_How to complete this task:_
Your reply should be only the number of lines in the records that contain the word "computer".

_Material for the task:_

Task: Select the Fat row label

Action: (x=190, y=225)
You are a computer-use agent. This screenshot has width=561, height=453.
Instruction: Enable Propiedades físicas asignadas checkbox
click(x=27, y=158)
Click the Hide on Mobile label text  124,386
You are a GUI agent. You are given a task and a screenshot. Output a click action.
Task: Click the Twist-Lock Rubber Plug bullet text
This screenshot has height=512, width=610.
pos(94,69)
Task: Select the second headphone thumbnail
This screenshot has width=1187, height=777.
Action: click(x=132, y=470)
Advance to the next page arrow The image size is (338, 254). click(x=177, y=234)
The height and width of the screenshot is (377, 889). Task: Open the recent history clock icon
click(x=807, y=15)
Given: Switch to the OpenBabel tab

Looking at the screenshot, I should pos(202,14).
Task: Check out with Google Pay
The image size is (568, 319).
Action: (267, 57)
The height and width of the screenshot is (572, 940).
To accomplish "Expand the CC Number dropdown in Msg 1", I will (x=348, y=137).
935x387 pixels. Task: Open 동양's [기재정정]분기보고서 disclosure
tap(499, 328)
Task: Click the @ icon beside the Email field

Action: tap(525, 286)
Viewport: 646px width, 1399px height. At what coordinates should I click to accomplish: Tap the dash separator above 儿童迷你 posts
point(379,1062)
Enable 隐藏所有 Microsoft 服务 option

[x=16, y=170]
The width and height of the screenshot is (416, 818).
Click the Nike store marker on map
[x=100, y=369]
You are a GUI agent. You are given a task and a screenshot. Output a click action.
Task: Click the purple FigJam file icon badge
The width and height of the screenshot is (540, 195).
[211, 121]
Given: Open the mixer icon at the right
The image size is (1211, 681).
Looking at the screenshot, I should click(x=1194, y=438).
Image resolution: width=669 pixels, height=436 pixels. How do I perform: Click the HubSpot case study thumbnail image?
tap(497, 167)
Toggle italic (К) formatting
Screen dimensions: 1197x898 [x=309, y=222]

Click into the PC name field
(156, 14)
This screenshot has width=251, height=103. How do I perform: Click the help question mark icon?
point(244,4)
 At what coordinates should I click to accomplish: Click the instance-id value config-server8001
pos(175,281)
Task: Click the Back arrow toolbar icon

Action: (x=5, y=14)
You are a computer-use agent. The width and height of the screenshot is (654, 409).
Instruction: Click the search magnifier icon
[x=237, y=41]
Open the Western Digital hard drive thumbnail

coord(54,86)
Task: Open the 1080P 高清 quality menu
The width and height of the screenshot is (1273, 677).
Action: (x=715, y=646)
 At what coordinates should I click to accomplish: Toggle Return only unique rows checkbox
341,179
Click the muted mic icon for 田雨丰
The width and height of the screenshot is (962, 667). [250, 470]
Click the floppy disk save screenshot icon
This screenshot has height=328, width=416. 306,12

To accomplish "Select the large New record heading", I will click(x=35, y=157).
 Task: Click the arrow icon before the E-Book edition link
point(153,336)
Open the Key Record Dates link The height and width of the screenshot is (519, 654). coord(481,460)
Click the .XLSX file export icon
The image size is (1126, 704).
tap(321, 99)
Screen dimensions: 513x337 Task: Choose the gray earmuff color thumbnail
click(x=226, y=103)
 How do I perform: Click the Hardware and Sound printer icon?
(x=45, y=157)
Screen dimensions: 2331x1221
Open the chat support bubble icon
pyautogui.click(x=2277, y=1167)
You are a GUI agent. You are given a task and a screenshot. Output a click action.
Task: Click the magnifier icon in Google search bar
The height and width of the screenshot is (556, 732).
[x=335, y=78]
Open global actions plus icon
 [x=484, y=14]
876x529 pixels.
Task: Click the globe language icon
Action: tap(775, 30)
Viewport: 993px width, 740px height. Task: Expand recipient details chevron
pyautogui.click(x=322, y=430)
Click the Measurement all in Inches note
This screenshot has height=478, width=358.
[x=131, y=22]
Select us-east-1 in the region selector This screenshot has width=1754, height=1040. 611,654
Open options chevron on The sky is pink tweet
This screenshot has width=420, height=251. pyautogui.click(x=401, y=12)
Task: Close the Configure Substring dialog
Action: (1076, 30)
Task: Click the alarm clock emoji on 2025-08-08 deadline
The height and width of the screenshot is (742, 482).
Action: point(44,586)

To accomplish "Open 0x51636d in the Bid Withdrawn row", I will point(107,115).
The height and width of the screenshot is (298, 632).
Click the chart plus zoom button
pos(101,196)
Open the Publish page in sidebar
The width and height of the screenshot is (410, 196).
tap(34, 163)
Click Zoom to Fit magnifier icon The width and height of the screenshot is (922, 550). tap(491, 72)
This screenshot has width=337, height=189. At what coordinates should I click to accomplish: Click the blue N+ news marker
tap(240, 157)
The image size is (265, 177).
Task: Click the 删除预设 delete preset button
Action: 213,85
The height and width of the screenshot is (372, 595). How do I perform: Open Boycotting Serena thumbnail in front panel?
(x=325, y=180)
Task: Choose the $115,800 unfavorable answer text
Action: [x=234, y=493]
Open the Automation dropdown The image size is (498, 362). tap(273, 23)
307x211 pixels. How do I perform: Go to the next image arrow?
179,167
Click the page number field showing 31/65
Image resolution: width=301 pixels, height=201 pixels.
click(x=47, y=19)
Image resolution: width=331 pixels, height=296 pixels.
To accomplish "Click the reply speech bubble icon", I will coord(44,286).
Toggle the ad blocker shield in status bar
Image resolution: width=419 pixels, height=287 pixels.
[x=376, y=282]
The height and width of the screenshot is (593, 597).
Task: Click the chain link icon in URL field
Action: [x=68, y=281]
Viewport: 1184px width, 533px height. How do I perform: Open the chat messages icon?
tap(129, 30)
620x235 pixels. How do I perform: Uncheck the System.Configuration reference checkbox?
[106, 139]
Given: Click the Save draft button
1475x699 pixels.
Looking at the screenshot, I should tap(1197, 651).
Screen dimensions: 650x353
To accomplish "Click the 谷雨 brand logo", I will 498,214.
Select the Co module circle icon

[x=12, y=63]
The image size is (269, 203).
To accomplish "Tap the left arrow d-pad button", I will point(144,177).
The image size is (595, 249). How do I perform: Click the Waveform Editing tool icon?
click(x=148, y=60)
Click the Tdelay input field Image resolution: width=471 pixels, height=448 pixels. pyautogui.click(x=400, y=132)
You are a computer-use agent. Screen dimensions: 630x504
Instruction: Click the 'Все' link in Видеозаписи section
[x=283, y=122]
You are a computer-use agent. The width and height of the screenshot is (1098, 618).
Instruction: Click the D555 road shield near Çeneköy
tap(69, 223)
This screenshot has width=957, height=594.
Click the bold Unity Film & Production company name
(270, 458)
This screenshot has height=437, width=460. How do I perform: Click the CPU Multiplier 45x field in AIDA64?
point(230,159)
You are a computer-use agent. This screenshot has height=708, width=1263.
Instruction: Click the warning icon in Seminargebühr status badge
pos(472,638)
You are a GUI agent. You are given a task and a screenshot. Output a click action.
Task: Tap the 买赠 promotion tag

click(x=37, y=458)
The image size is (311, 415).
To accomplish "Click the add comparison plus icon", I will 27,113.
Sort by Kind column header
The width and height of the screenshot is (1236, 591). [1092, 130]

_Response to this exercise:_
5